Volta Village Life and Service

I apologize for the delay in updating my blog. So much has happened since my last post, including the rest of the Off The Map program that I last wrote about, but I don’t have time to post images describing everything and now I have moved on to another program, in the Volta region of Ghana.

I had only very slow and sporadic internet signal in the Volta region, which is where I have spent the last week. I am currently leading some great students on a program called “Volta Village Life and Service.” It is different from the “Off The Map” programs I led previously because we spend several days in a village staying with families, working with them, and generally seeing how they live. There was a lot of playing with children and pickup soccer matches that took place as well. It has been a very eye-opening experience for us all.

We worked to build an eco-lodge guesthouse that will allow visitors to the village to have comfortable lodging and will also serve to bring in some revenue to support the local schools. We mixed sand and concrete to make mortar and laid cement bricks to form the walls, stopping every so often to use a bubble level to ensure the walls were straight. The construction methods were very basic but accurate.

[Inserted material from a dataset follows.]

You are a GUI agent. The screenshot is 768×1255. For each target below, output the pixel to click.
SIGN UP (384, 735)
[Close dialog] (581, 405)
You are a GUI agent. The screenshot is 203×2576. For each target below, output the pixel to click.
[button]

We hiked the highest waterfalls in W. Africa, which turned out to be quite an adventure. We didn’t realize just how demanding the hike was, and we were not warned that the path had been wiped out in some places. My students were adequately prepared for the journey but we did encounter one person at the top who was not and as a result had suffered a harsh fall a few feet onto some rocks. I was able to use my Wilderness First Responder training to help her but it was a tough evacuation process down the mountain and when we finally reached the bottom it began to rain heavily. The woman is doing ok as of the last time I checked in with her. It was a huge relief and confidence booster to have even the limited medical training that I have.

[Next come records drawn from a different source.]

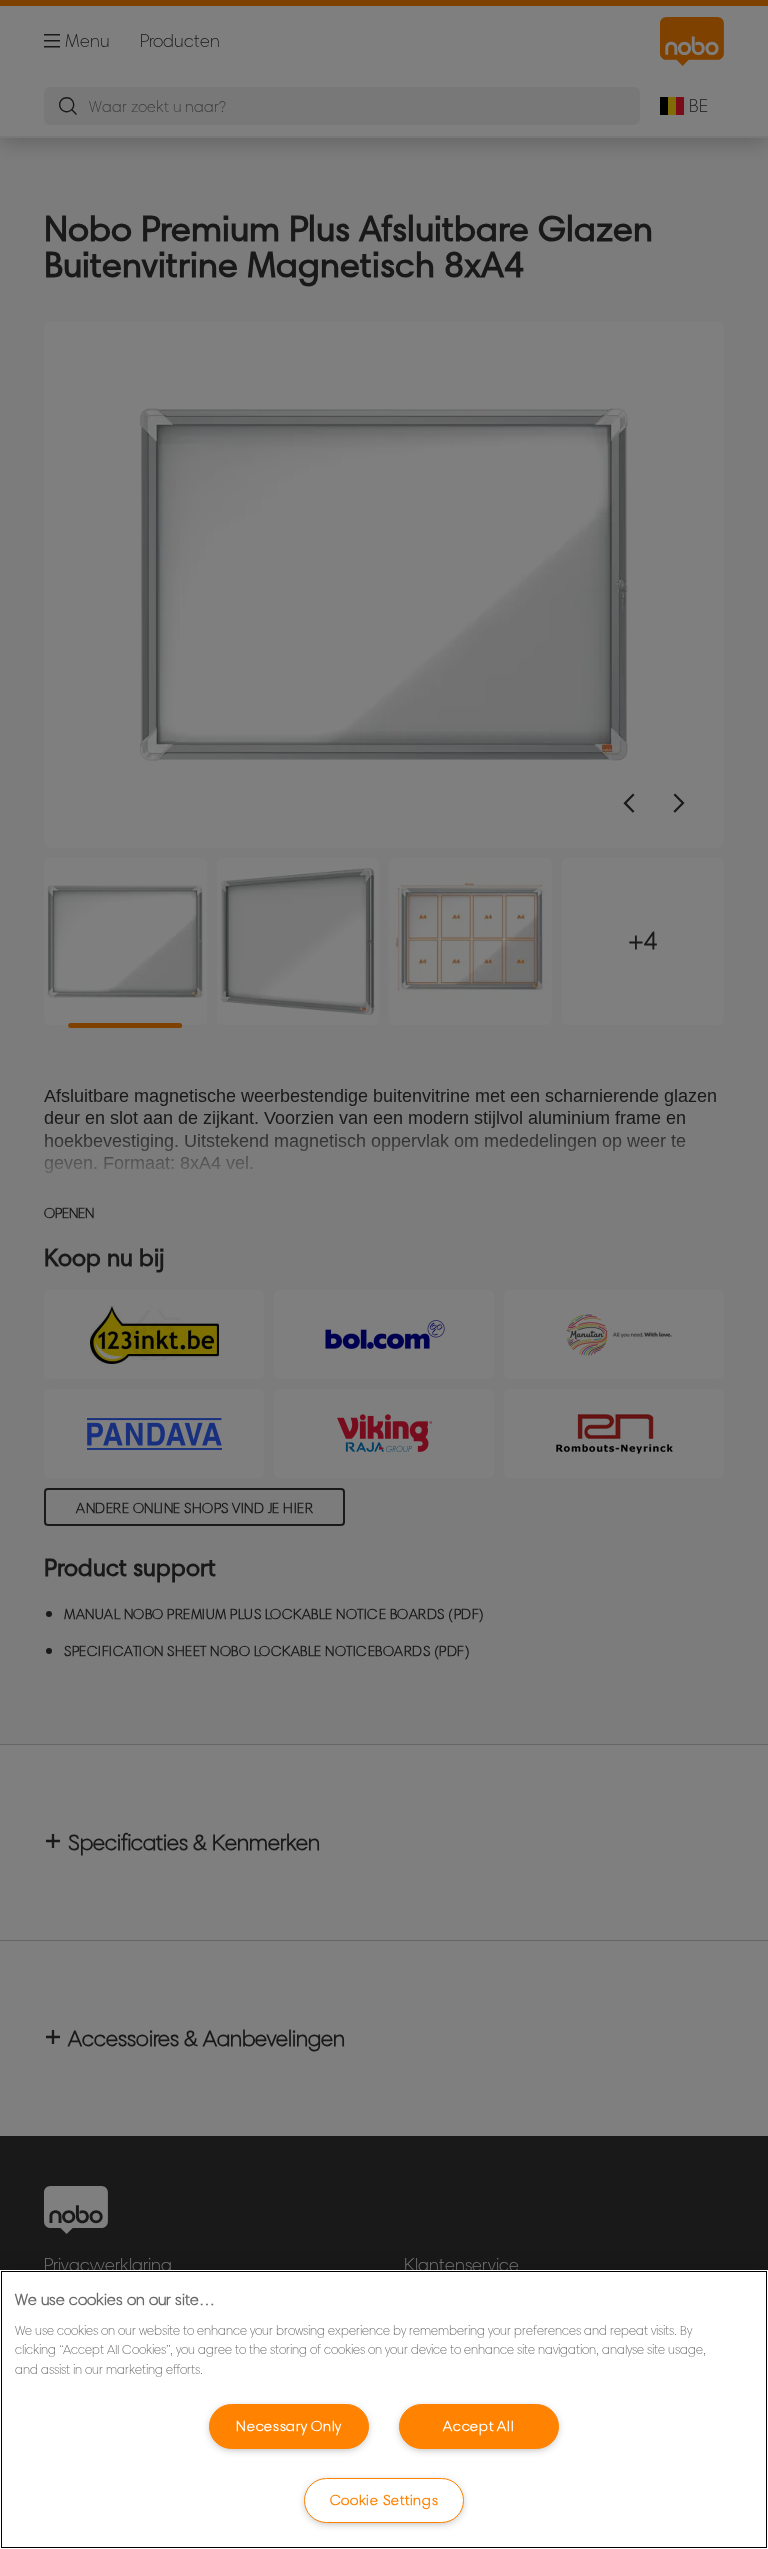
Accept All (478, 2426)
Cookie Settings (384, 2500)
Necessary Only (289, 2426)
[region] (384, 2409)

The next day we toured a protected forest, where we fed bananas to monkeys right out of our hands.

Tuesday we received word that the president of Ghana had died from unexpected complications due to throat cancer. It is interesting to be here in the midst of these happenings. The flags in the village were flying at half-staff, and I was able to make a picture of some students with the flags during a ceremony to commemorate the opening of a new pre-school building. Rustic Pathways has donated the funds and manpower to run electricity to the school so we were the first people to get to turn on the lights in the building.

Later that night, some of the girls made a mud pit and slid around in it.
This is the condensed version of what all I have been up to since my last post, I will try to not let as much time go by before updating again.